Corporate Series

The objective of this section is to provide insights into the Corporate’s world when executing cross border commercial activities. We will address topics like Core Commercial Needs, Key Trade Risks, Asset Conversion Cycle, Working Capital etc.

In order to settle a commercial contract, the needs of a company can be categorized into 4 Basic Commercial Needs:

  • Settlement

The settlement of a commercial contract entails the handling of all relevant documents to move the goods, to clear customs and to trigger the payment including payment assurance methods and the actual payment itself.

  • Risk Mitigation

Risk mitigation is any form of protection that a company can arrange to protect itself from any of the risks mentioned in section 1.2.

  • Finance

Finance is any form of providing liquidity into the physical supply chain to ensure that there is enough working capital and cash flow with either the buyer or the seller or the trader or the buyer’s bank to guarantee the smooth settlement of the commercial activity.

  • Information

Information is the sharing of key data points either physically through documents or electronically through technology to ensure the right information is at the right location with the right party involved to guarantee a smooth and efficient settlement of the commercial activities.

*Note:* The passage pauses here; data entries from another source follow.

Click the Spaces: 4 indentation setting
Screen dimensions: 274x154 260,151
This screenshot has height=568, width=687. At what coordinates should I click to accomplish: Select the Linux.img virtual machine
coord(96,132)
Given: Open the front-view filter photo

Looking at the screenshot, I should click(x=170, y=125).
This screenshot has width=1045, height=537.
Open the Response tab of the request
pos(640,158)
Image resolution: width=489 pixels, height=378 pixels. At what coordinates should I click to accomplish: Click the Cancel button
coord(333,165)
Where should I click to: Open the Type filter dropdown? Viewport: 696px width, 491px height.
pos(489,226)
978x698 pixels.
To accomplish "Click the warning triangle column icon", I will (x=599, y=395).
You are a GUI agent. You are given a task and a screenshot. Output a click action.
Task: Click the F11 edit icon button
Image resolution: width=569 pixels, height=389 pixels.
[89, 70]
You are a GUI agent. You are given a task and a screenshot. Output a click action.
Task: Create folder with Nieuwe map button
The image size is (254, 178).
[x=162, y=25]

Here are the 8 Key Trade Risks that occur when executing a cross border commercial contract:

1.  Counterparty Risk

This is the primary risk concern for corporation involved in cross border commercial activities.

1.1 Counterparty Risk – Buyers ability to pay

This buyer’s payment risk is the risk on the buyer who is to make the payment. His ability and willingness to repay needs to be assessed either in the context of the on-going commercial relationship or in the context of a specific contract or a project.

1.2 Counterparty Risk – Supplier’s Performance Risk

Every buyer is dependent on the performance of the supplier to manufacture and deliver the underlying goods as per the commercial contract. This risk is the risk on the seller that he actually performs his obligations under the commercial contract.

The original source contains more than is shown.